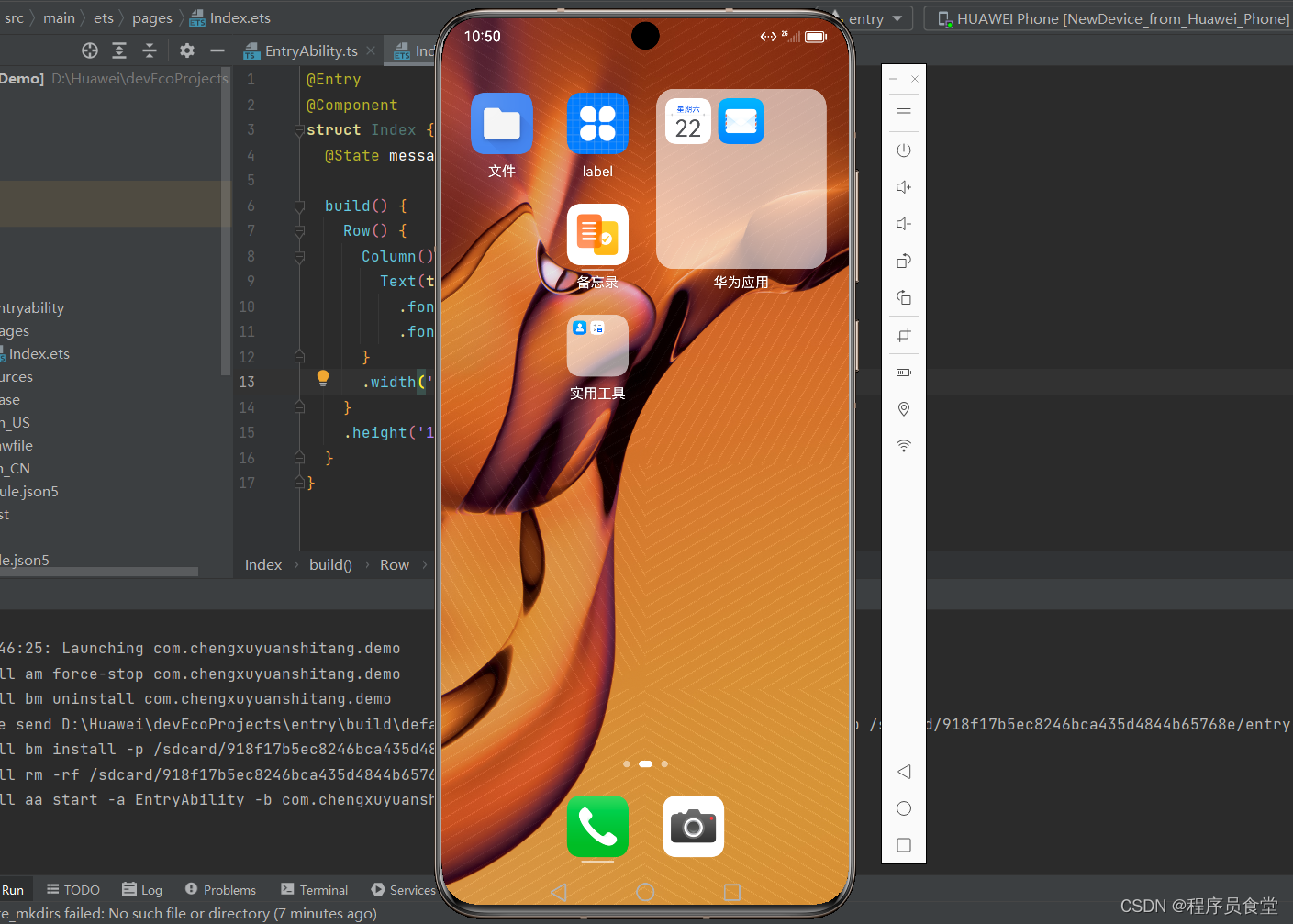The width and height of the screenshot is (1293, 924).
Task: Open the Terminal tool window tab
Action: pyautogui.click(x=315, y=889)
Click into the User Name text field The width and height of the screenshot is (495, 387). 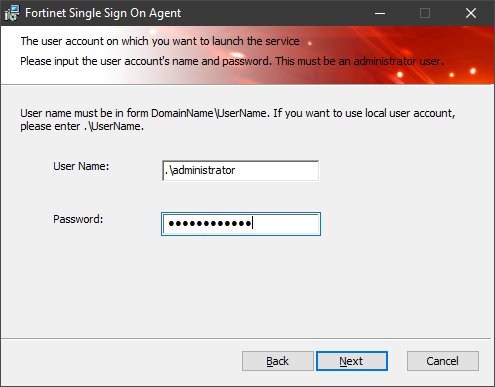tap(240, 171)
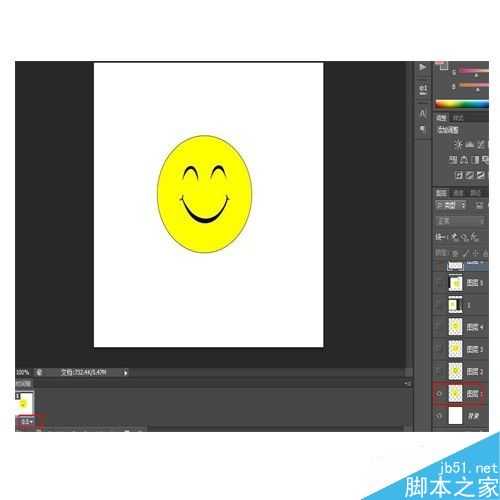Viewport: 500px width, 500px height.
Task: Select animation frame 1 thumbnail in timeline
Action: point(24,403)
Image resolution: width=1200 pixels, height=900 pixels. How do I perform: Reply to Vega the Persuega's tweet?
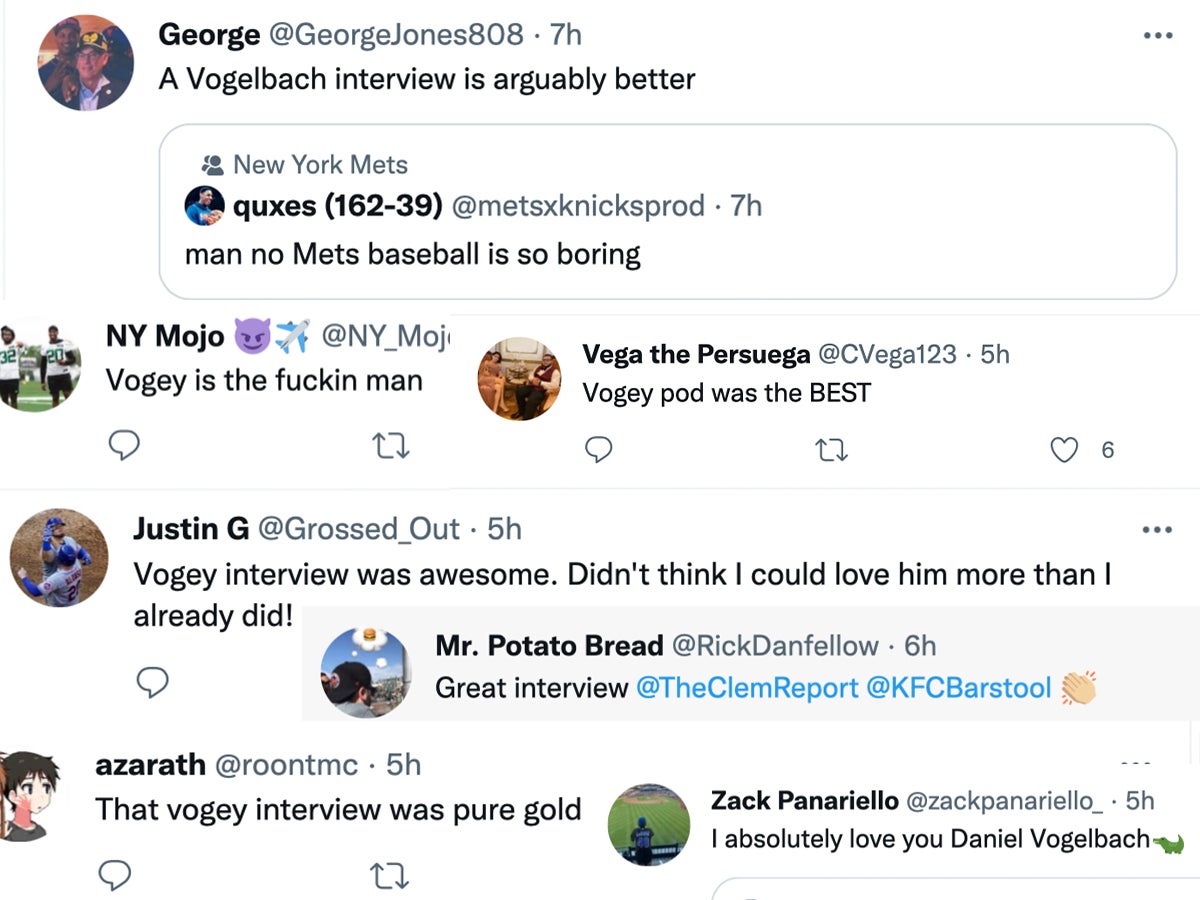[598, 451]
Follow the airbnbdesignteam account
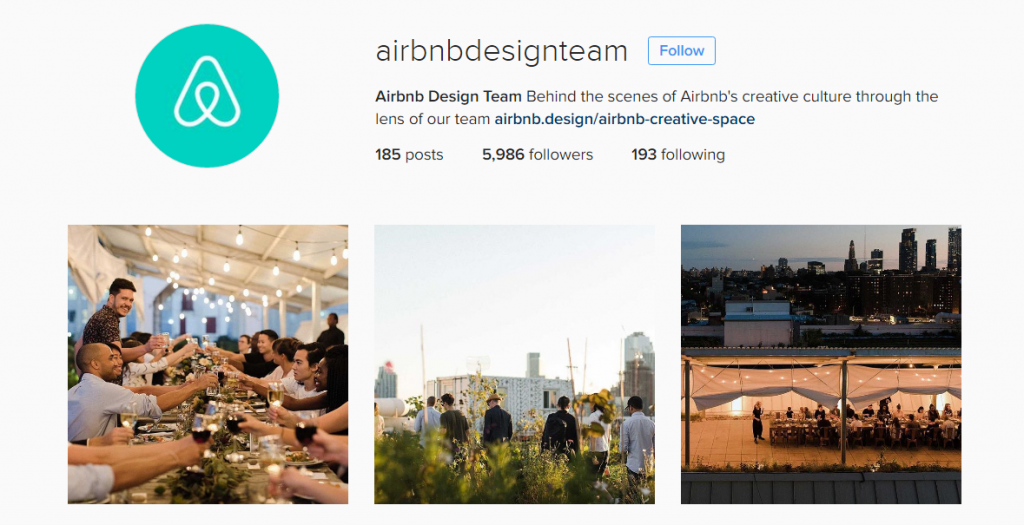This screenshot has height=525, width=1024. point(681,50)
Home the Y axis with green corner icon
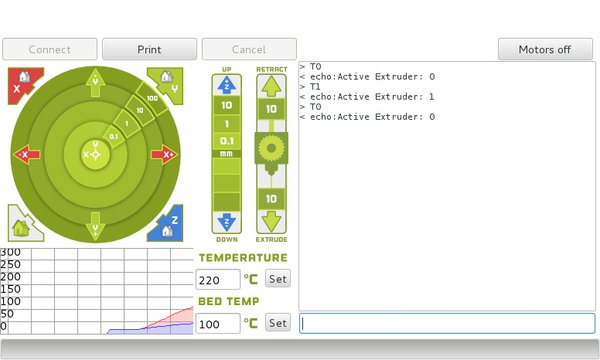 (x=168, y=83)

########################################

Problem requirements:
Once you find the line containing "Follow the airbnbdesignteam account", transcribe it and each line after it to the end of the records exactly, and leave out the pictures.

Task response:
Follow the airbnbdesignteam account
This screenshot has height=525, width=1024. point(681,50)
Home the Y axis with green corner icon
 (x=168, y=83)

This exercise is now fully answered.